[Given information — start]

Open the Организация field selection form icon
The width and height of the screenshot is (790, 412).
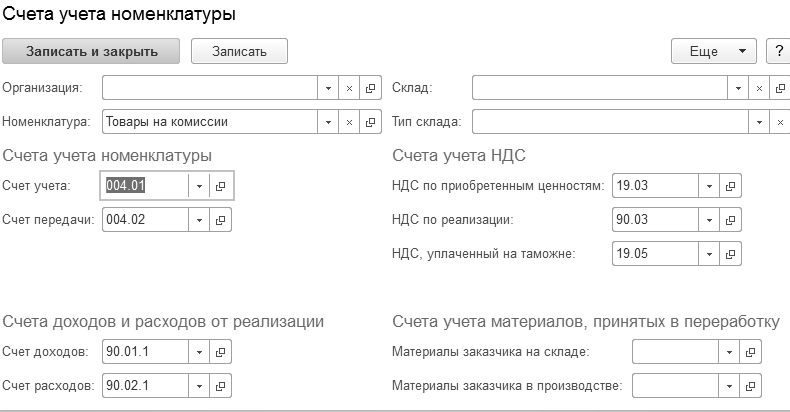coord(371,88)
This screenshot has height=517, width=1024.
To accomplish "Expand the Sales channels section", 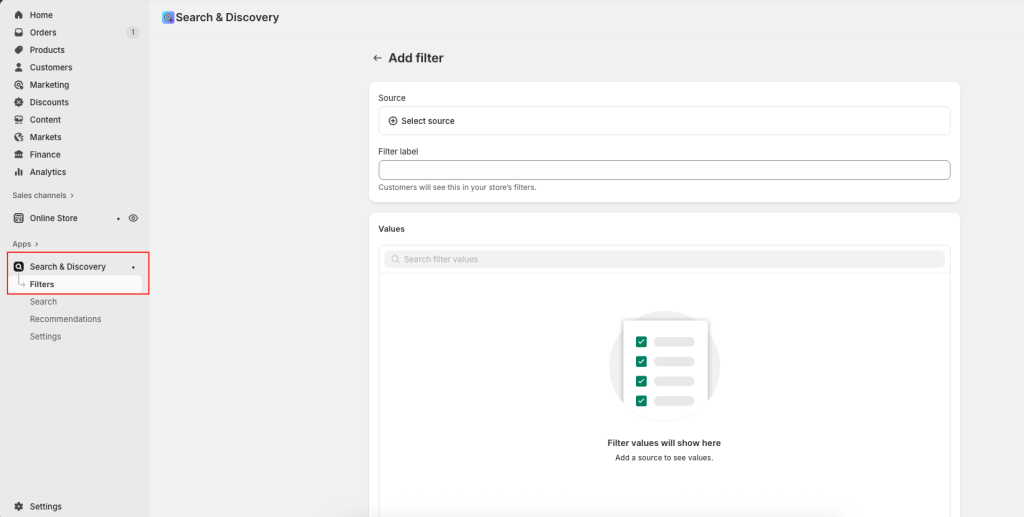I will pos(43,195).
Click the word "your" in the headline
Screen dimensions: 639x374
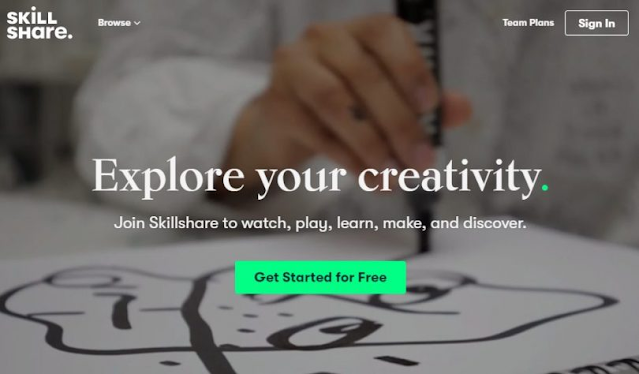click(x=302, y=179)

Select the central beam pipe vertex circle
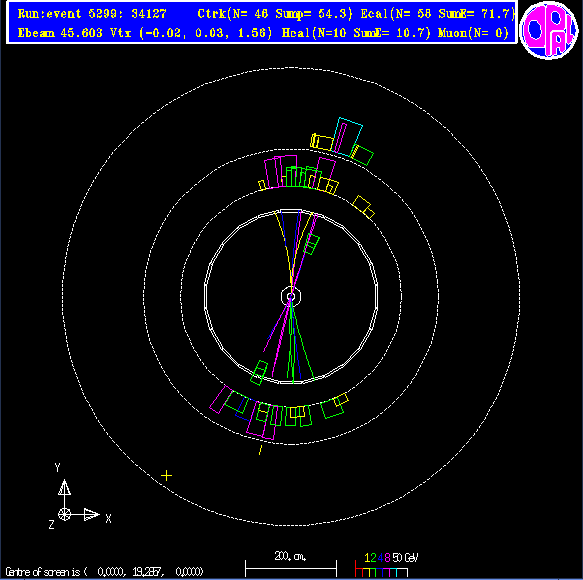(x=291, y=296)
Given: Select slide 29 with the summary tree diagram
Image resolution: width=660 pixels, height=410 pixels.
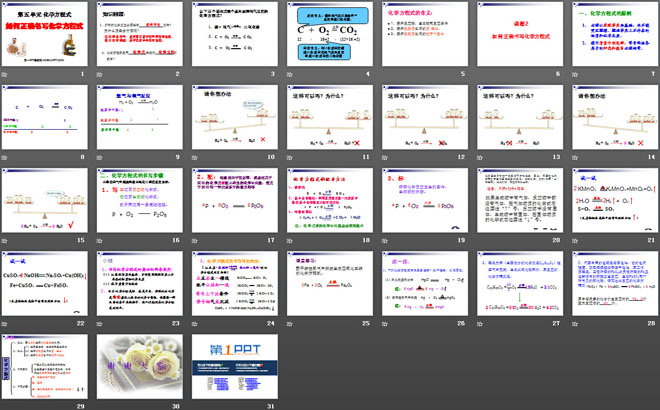Looking at the screenshot, I should point(45,367).
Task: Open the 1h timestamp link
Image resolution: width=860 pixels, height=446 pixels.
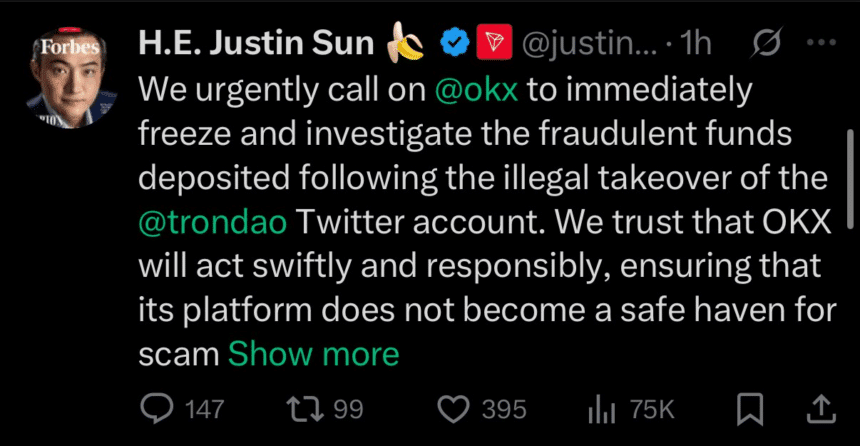Action: click(x=695, y=43)
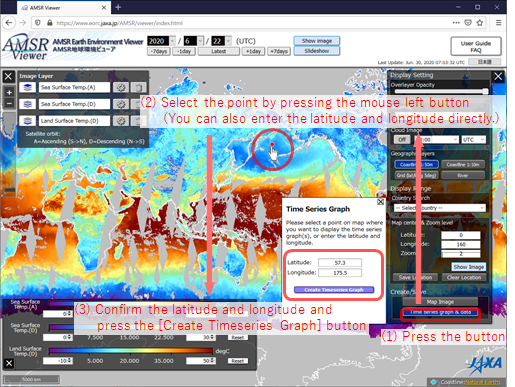Delete Sea Surface Temp.(A) layer with trash icon
Image resolution: width=515 pixels, height=387 pixels.
tap(138, 87)
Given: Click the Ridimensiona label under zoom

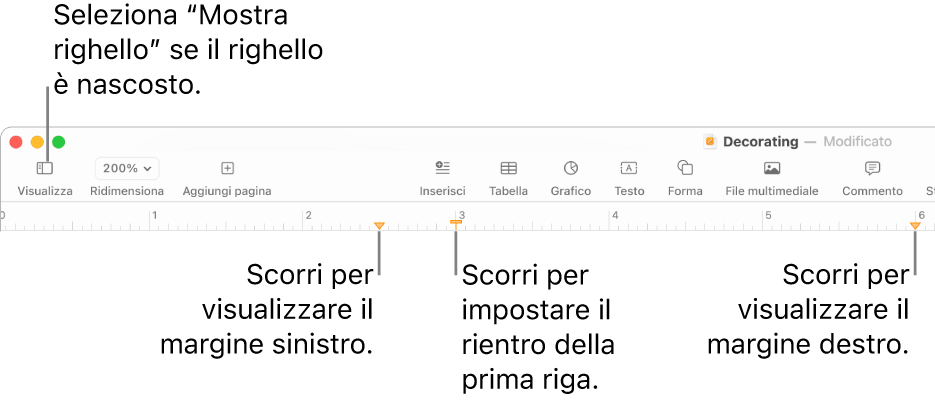Looking at the screenshot, I should tap(127, 190).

[Given information — finish]

Using the listing above, state the number of lines that hold "Open", with no other text.

(Reply) 2